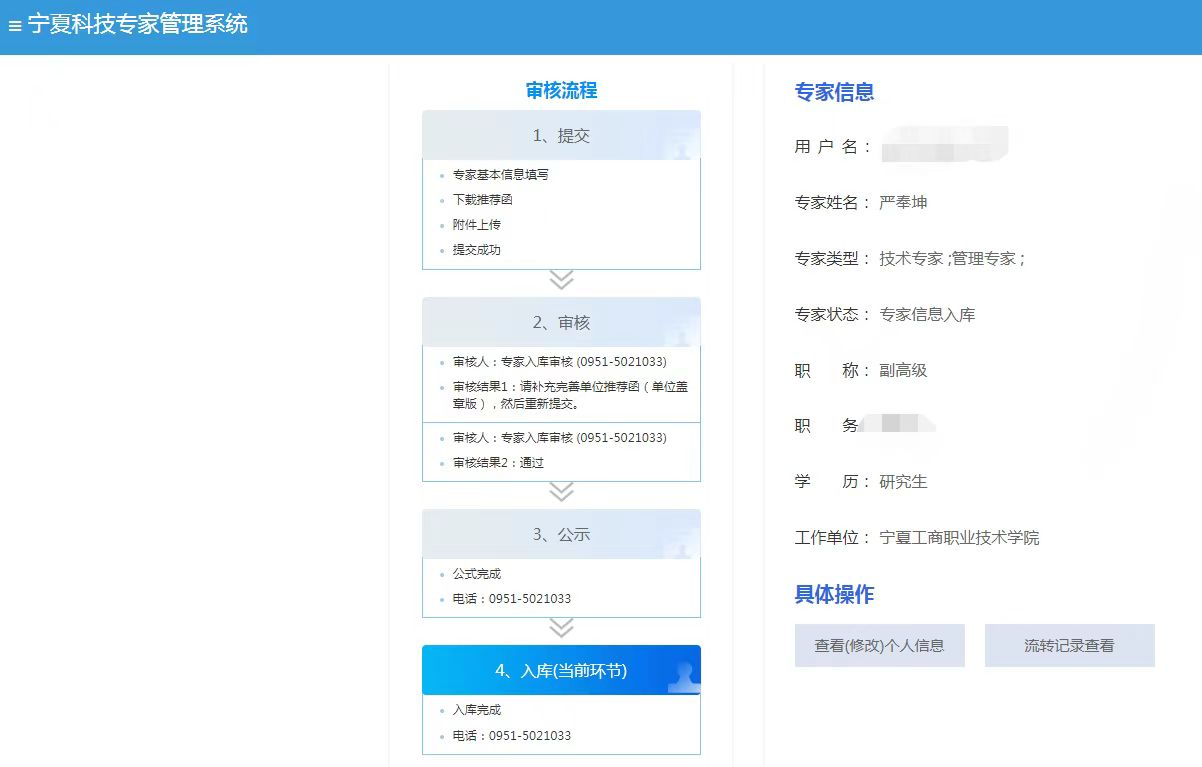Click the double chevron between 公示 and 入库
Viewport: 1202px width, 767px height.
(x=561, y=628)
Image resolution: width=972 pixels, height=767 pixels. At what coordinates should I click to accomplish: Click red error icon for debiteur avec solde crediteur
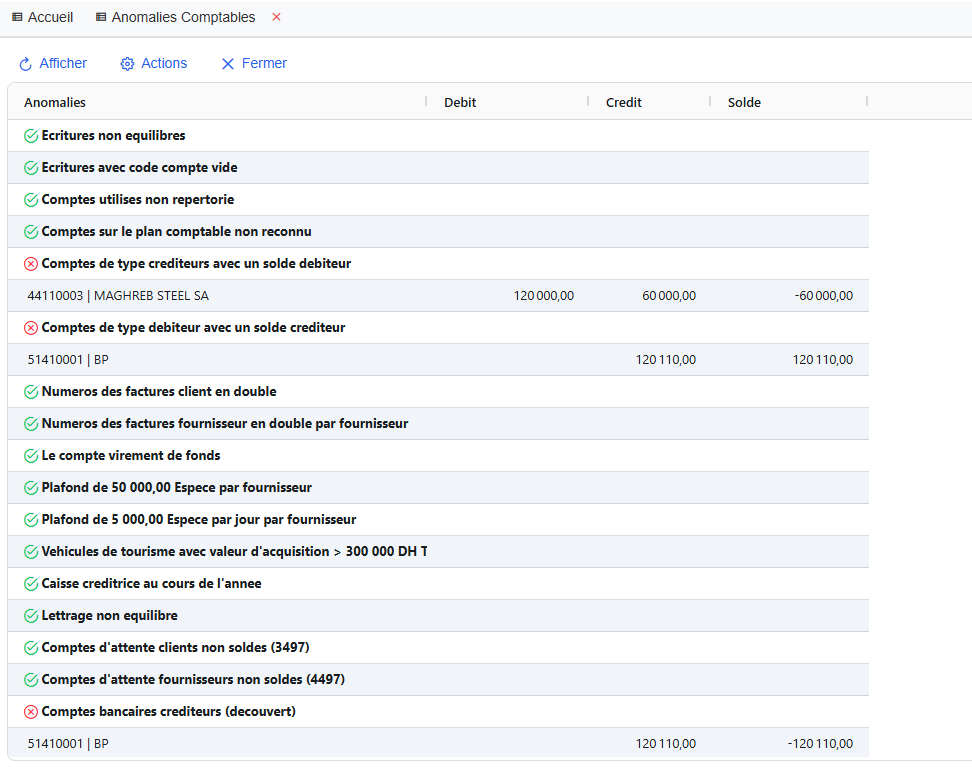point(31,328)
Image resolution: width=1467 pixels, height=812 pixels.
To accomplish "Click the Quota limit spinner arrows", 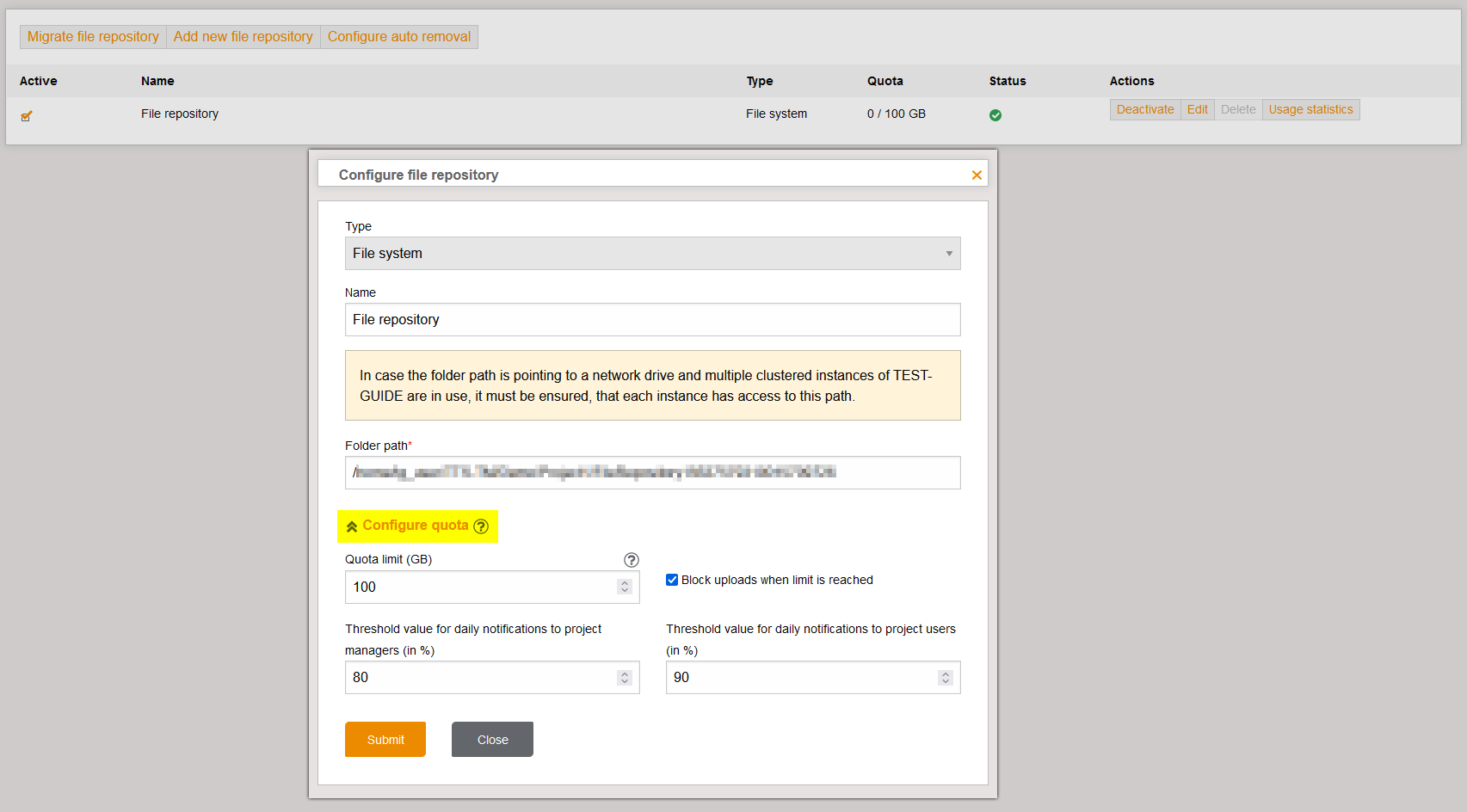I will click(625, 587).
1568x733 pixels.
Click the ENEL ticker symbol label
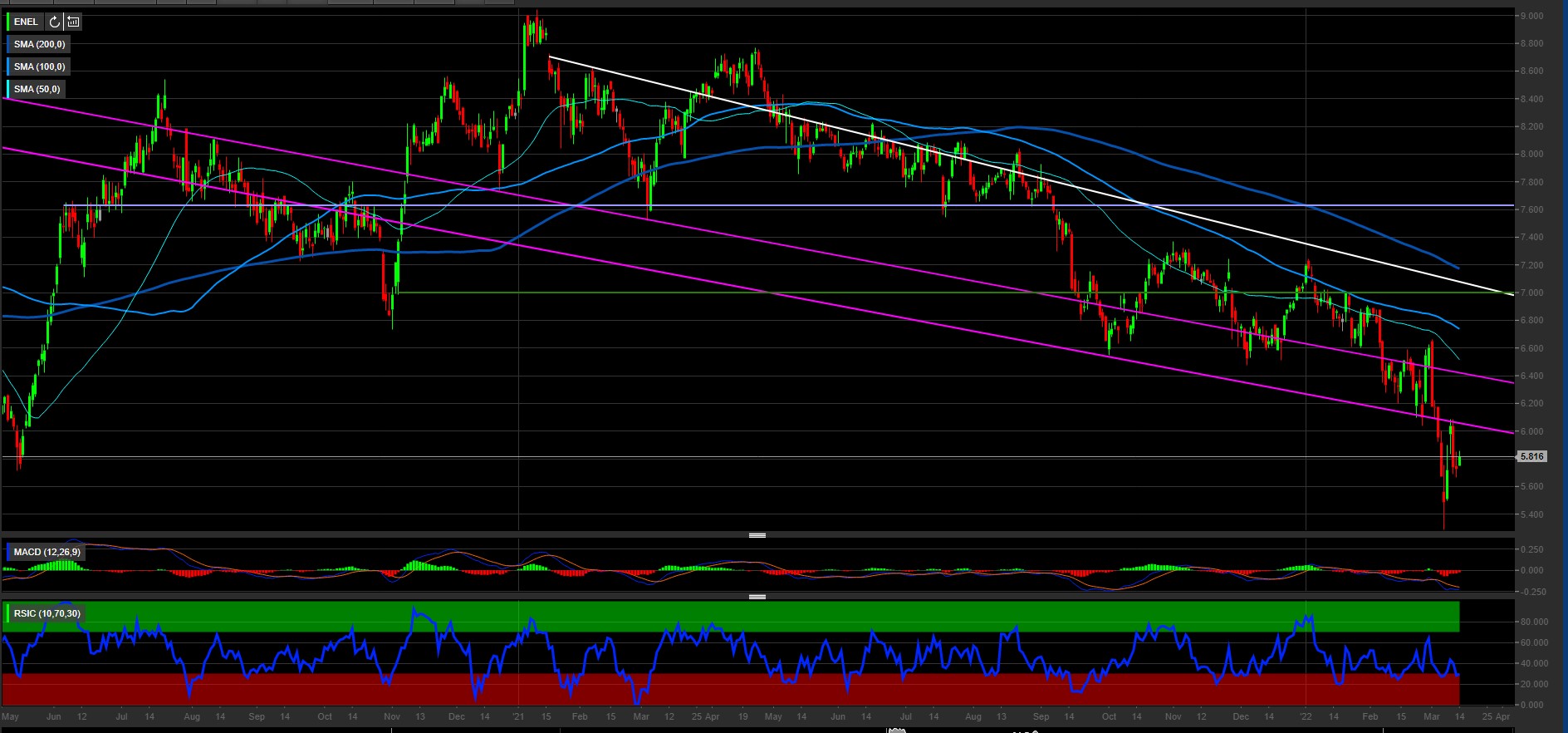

ASSIGNMENT – I would like the lines from the one with "1568x733 pixels." through the last line of the data above retyped exactly, with pictures left out, please.

RESULT BELOW –
1568x733 pixels.
Click the ENEL ticker symbol label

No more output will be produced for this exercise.